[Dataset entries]
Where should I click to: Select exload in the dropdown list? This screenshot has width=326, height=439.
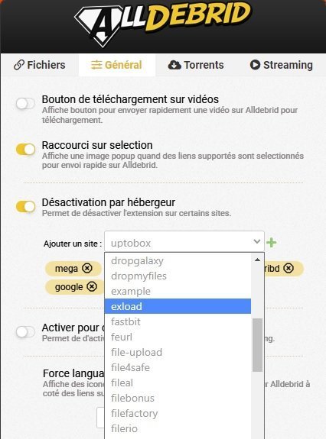click(x=178, y=306)
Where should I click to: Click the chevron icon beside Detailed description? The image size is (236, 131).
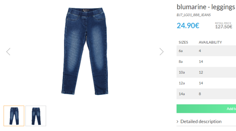point(177,122)
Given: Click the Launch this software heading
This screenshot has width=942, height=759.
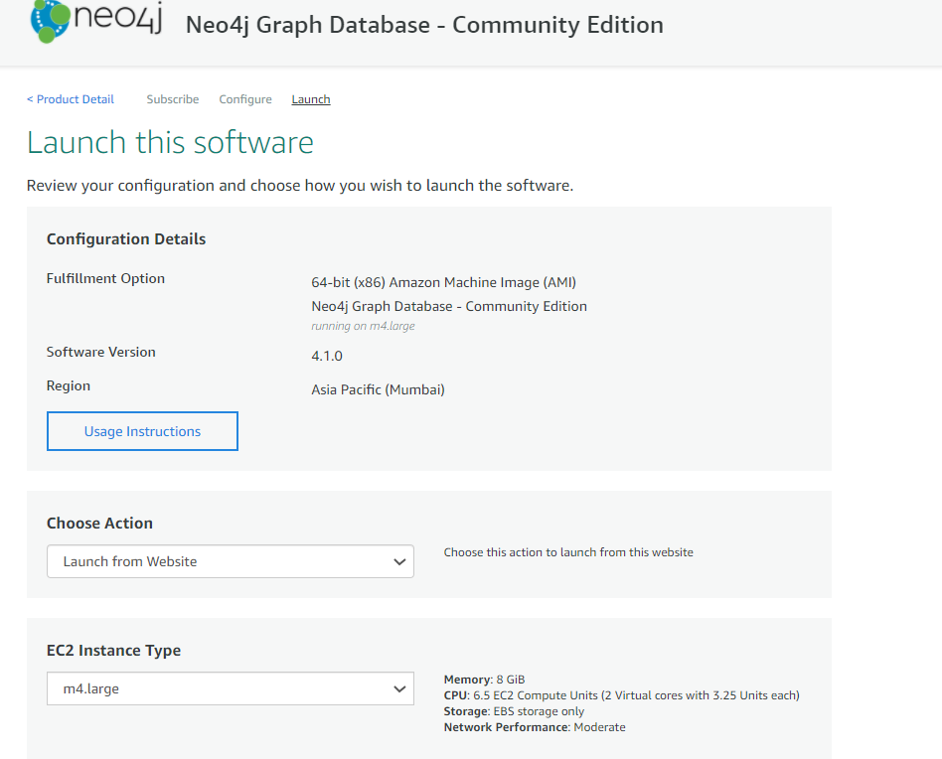Looking at the screenshot, I should click(x=169, y=142).
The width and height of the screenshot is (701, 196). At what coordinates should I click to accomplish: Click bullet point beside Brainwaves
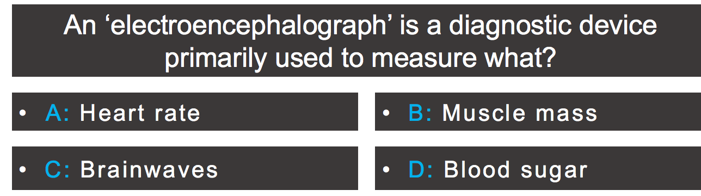coord(22,170)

_Work instructions_
Without the images, write out each line of the data verbatim.

_Output for this task_
Where should I click to: Select exload in the dropdown list? This screenshot has width=326, height=439.
click(x=178, y=306)
Where should I click to: Click the chevron icon beside Detailed description? The image size is (236, 131).
point(177,122)
Given: Click the Launch this software heading
This screenshot has width=942, height=759.
Looking at the screenshot, I should click(x=169, y=142).
The width and height of the screenshot is (701, 196). At what coordinates should I click to accomplish: Click bullet point beside Brainwaves
coord(22,170)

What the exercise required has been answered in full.